Who will live in Vancouver House? The good news is it includes at least one family-friendly three-bedroom unit. That one, however, will put you back $6.9 million plus a $1,547.70 monthly maintenance fee. Then again, you also get five bathrooms and pets are allowed. Another unit, while smaller, sells for millions more.
Gillespie says he has “no idea” whether Vancouver House buyers will be local or global, though units have sold in at least 16 countries and reportedly come with an “asset management” program that insures managers test taps and appliances on behalf of distant owners.
Former Vancouver planning chief Ray Spaxman told the Vancouver Sun this year that developers want potential buyers in Hong Kong or China “to think: ‘I haven’t seen one of those before, I’ve got to have one.’”
Gillespie’s hard-working publicity machine will remind that his firm also builds social housing and helps Syrian refugees. And Westbank gives the masses free exhibitions of Italian designer pianos and luxury dresses by the likes of Alexander McQueen, which its head of marketing calls “philanthropy, in a way.” The company says it’s different, that it’s “not motivated by the same things as a developer.”
Should we be grateful? If we can be convinced to think so, that plays to Westbank’s advantage. It’s a smart shield from criticism, a strategy sociologist Zachary Hyde calls “giving back to get ahead.”
Gillespie himself has pronounced the cult of celebrity “fucked up,” even as he writes manifestos for his projects and quotes himself on the wrappings of his construction sites and publishes a $260, 622-page book touting his firm’s own awesomeness. The media often photographs him like an artist or rock star.

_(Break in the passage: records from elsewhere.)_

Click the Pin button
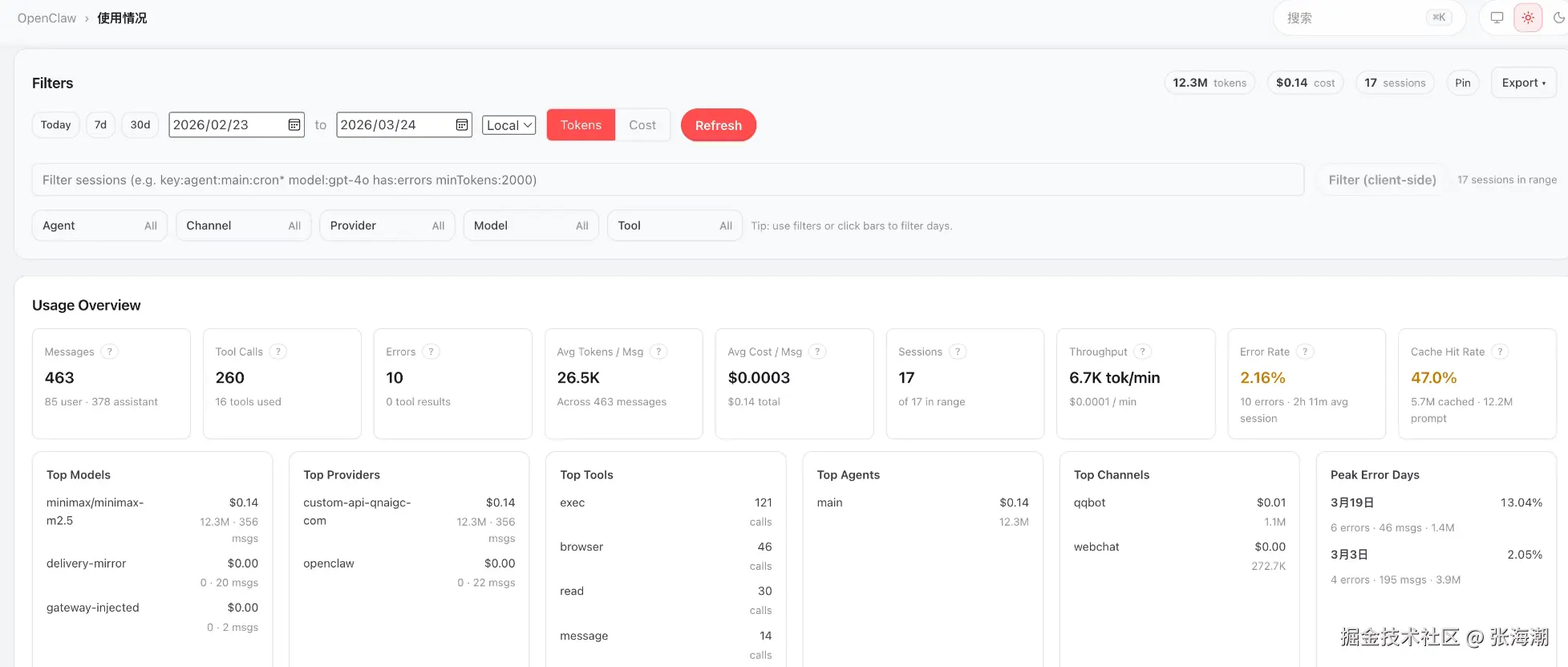 pyautogui.click(x=1463, y=83)
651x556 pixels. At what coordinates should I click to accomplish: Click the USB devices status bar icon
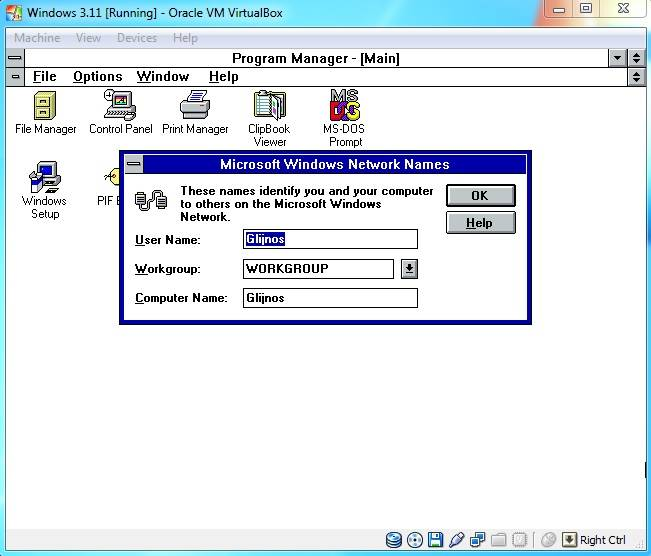(457, 541)
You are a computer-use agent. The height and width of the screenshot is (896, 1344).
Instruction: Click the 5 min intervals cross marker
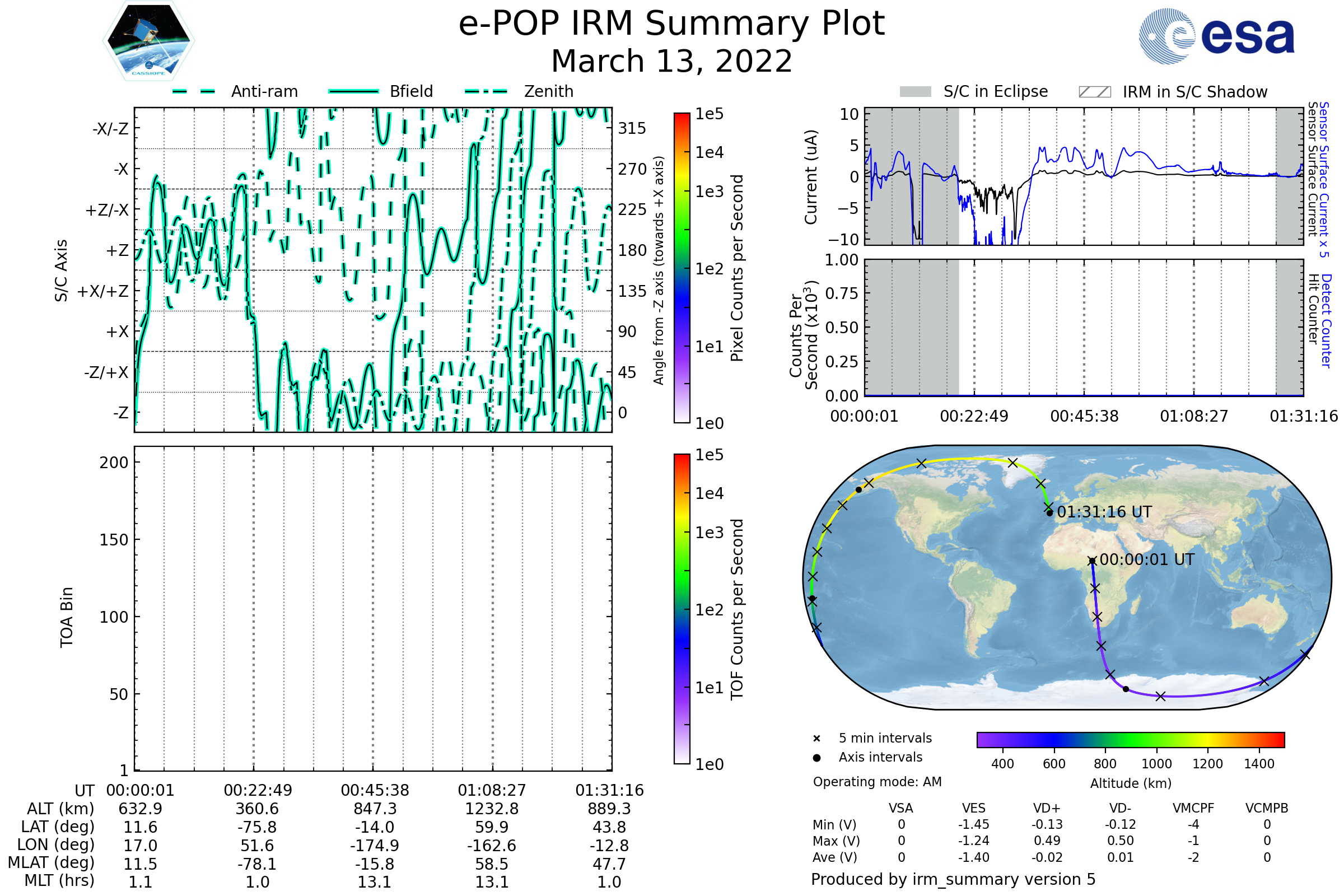click(816, 739)
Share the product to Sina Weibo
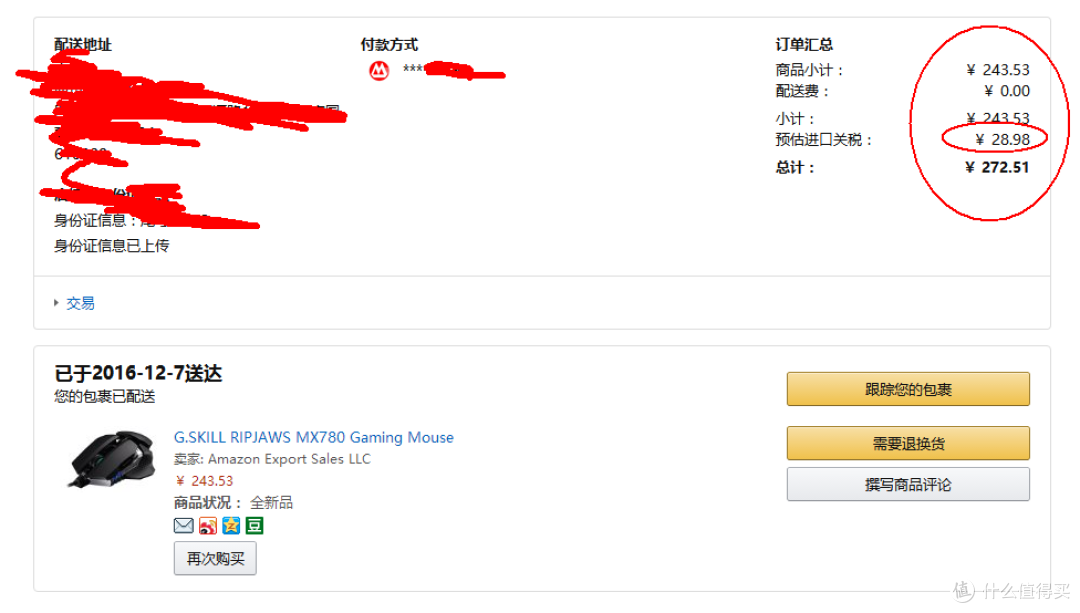1080x613 pixels. (207, 525)
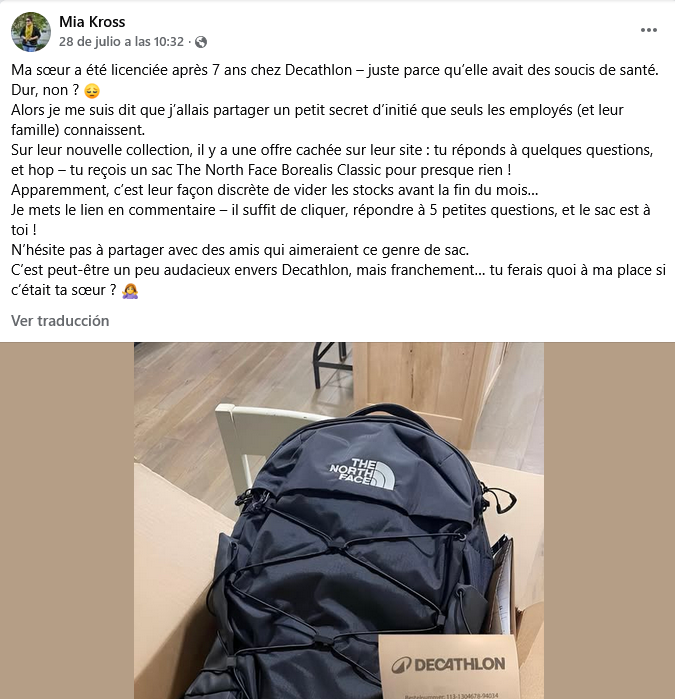
Task: Click the sentence 'Je mets le lien en commentaire'
Action: tap(331, 210)

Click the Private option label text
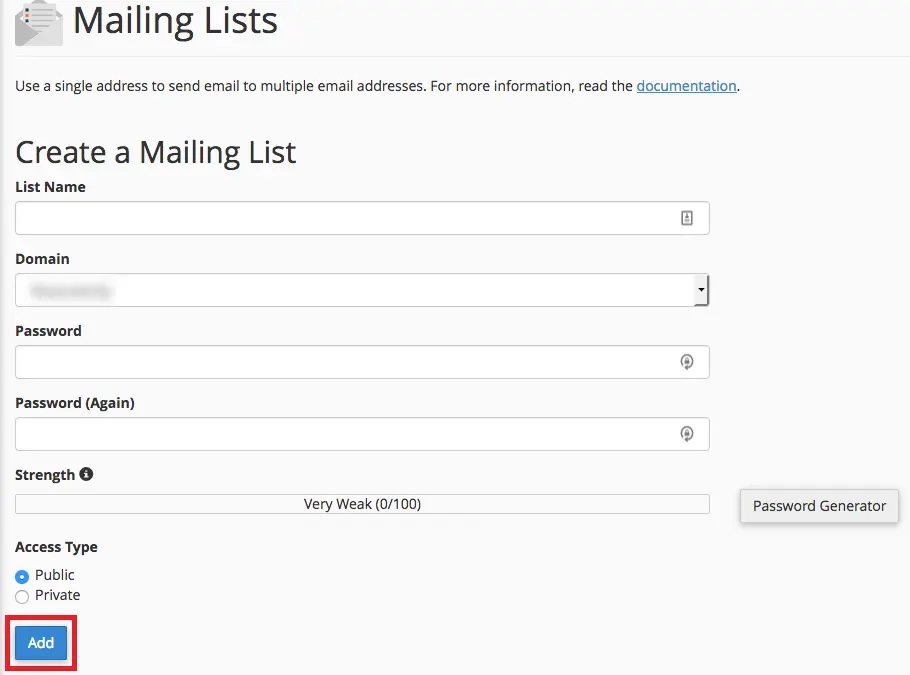coord(57,595)
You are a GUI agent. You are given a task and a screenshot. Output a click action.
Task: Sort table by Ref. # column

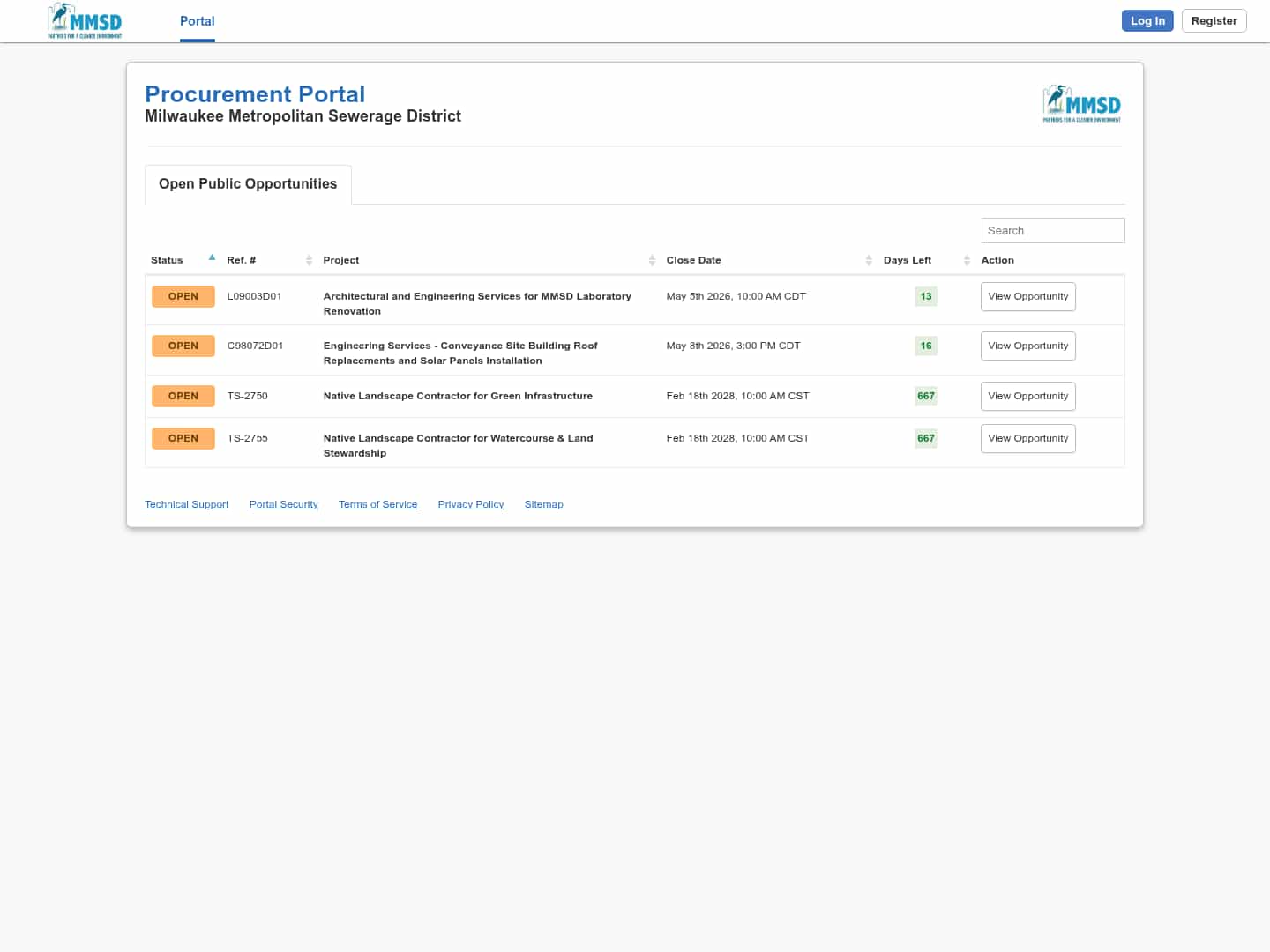pos(309,260)
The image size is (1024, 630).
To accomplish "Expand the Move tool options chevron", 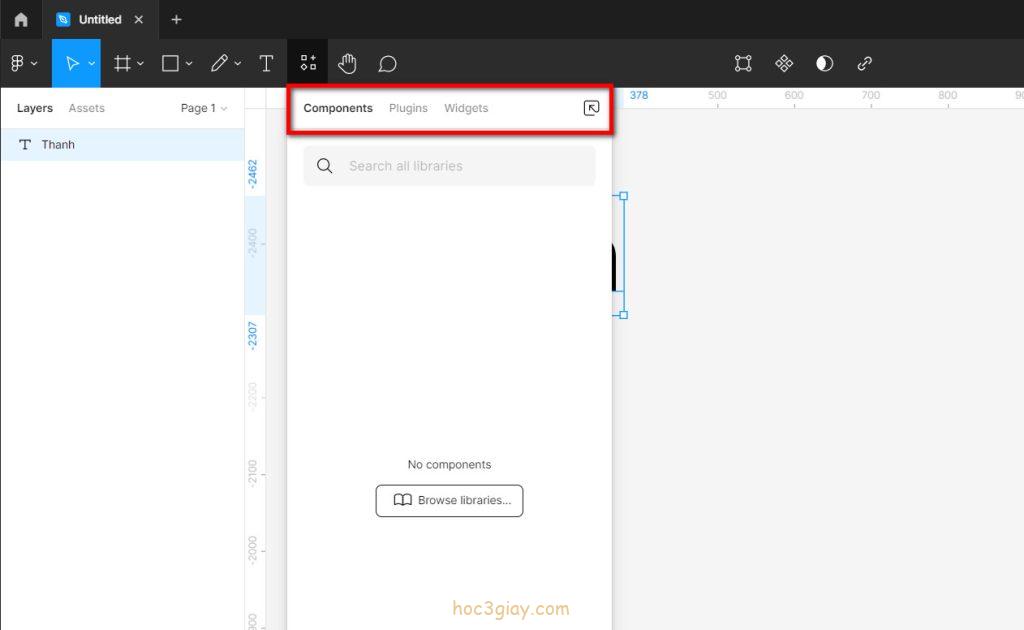I will [x=92, y=64].
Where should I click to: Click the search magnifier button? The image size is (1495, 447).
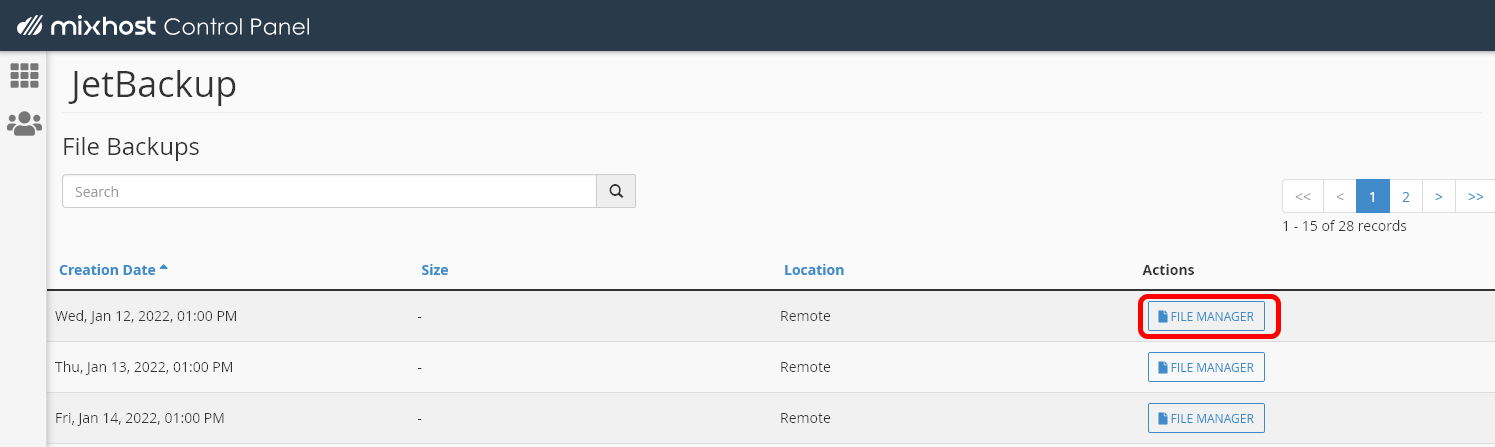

“This is going to sound arrogant,” Gillespie once said, “but no one else is willing to do what I’m doing.”
Clearly Gillespie seeks to be not a builder but an icon, thrusting his way into Vancouver’s civic imagination the way his buildings demand to be named iconic. But the word iconic once meant structures “where power and community were exhibited,” noted Spaxman. Vancouver House, as it leans over the city, simply reminds all beneath that to the rich go ever more exclusive spoils.
Famed architect César Pelli, who passed away earlier this year, provided advice for any community offered towers of power by their modern Medicis.
As we are dazzled, we should ask, “This is good, but is it right?”
“It is a great responsibility for any architect to be given a piece of a city to design, however small it may be — and it is clear to me that the obligations of a building to be a good piece of the city are greater than its obligations as an art object or as part of an architect’s oeuvre,” wrote Pelli in Architectural Digest.
“That is, the city is more important than the building, and the building is more important than the architect.”